Mastering the Final Boss in Blockchain Scalability: State Growth
 
0x3ED166e87F7b8904dBe0BcF8F918dBf7831a7614
Fuel Labs
0x3ED1
February 2nd, 2024
0xbf166f12A60B21b6Ef992103e9A4A65E36431Ad7
0x0e186b704783Ba103eE32723084eef498475d50B
0x32C52cC786DC9b919ebb0A14426E3a94FEE48154
87 Collected
Mint
 

This is a repost from Nick Dodson’s blog on Jan. 30, 2024.

Introducing Native State Rehydration, State Minimizing Techniques, and a State Minimizing Transaction Model.

I’ve done several talks about state growth recently, and seeing more discussions on X about this topic I thought it’d expand on my presentations and the approach we’re taking with Fuel.

So let’s jump straight in. One of the most significant hurdles that blockchains face is the issue of 'state growth'—a problem that, if left unchecked, could destroy the scalability and efficiency of blockchain networks. Let’s explore what state growth is, why it's a problem, and the solutions proposed to keep blockchains lean and functional as they scale.
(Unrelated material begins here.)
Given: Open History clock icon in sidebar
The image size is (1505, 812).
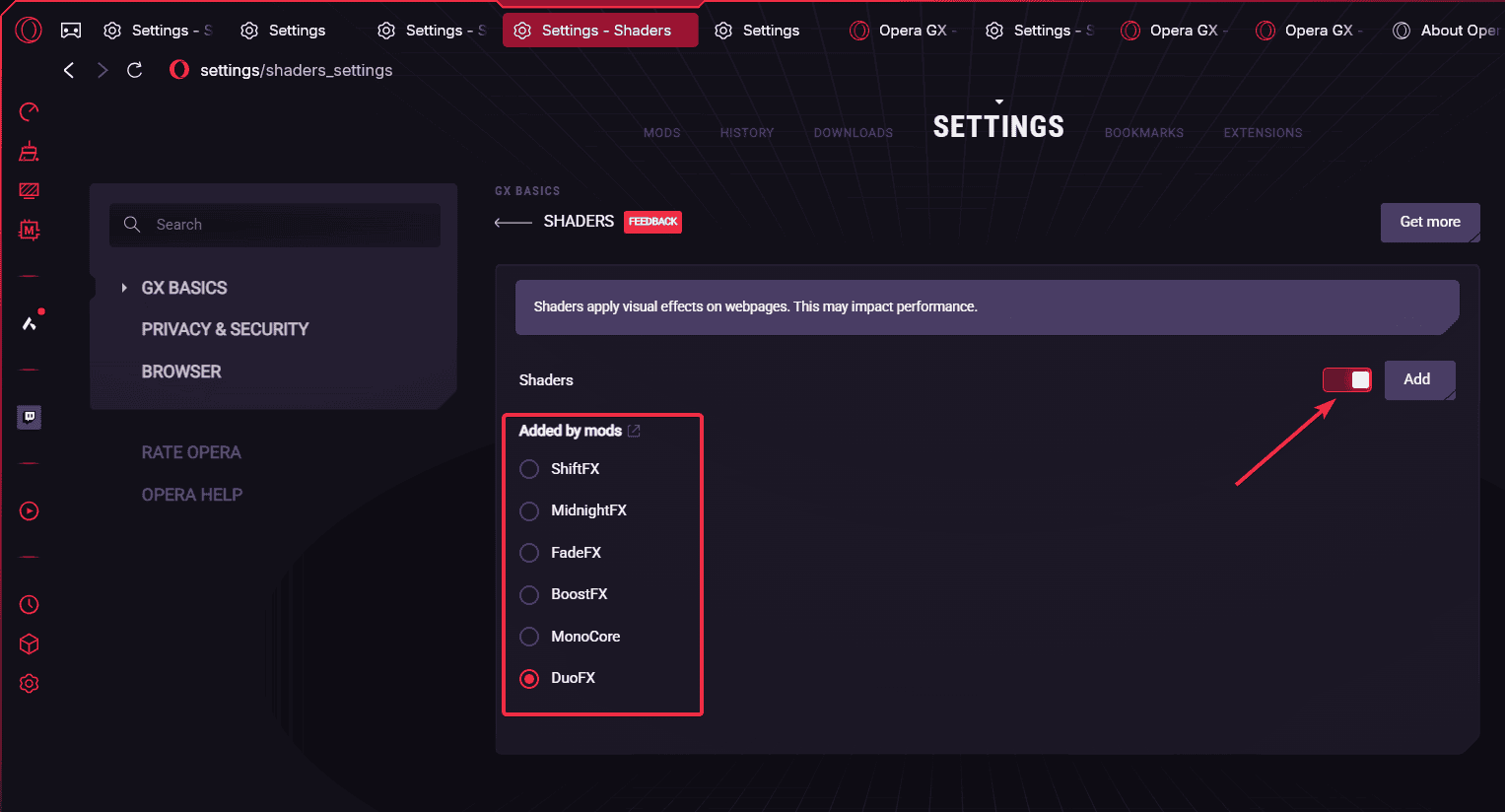Looking at the screenshot, I should pos(30,604).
Understanding the Processing Bottlenecks of a Blockchain

Before diving into the complexities of state growth, let's break down the three main components of a blockchain that are typically the bottlenecks for scaling network usage:

  • Execution. The work the CPU does to ensure proper syncing, validation, and future block creation.  Solved: There are a lot of options that solve this, such as more efficient virtual machines (FuelVM, Stylus, SVM, MoveVM) and parallel transaction execution (using all cores of your CPU), and better pre-compiles (preset functions in a VM).

  • Data (both storage and availability). Actual transaction data that drives state transitions and allows other nodes to synchronize with the blockchain network and enables fraud or validity proving for rollups.  Solved: There are a few options that solve this, like EIP-4844, sharding designs, and external data-availability layers like Celestia, EigenDA, and Avail.
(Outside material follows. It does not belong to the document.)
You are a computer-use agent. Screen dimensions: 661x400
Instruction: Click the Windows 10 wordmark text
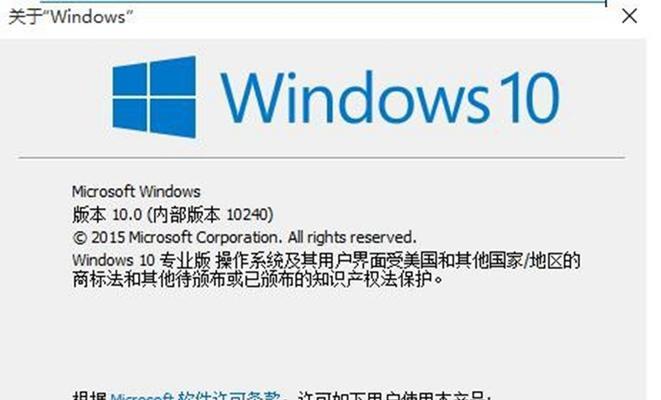click(390, 97)
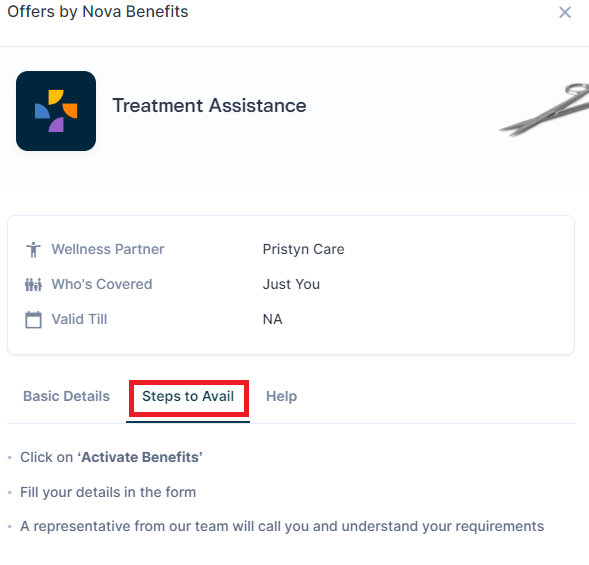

  • State. This is the active stored information in a local database that ensures proper chain validation and state transitions. This is typically in the “hot path” for blockchain processing, requires a lot of random access on disk and incurs a lot of IO which is typically the slowest area of processing aside from signatures and hashing. ❌ Not Solved.

Each of these components plays a crucial role in a blockchain's operation, but it's the 'state' that we're particularly interested in when discussing growth issues.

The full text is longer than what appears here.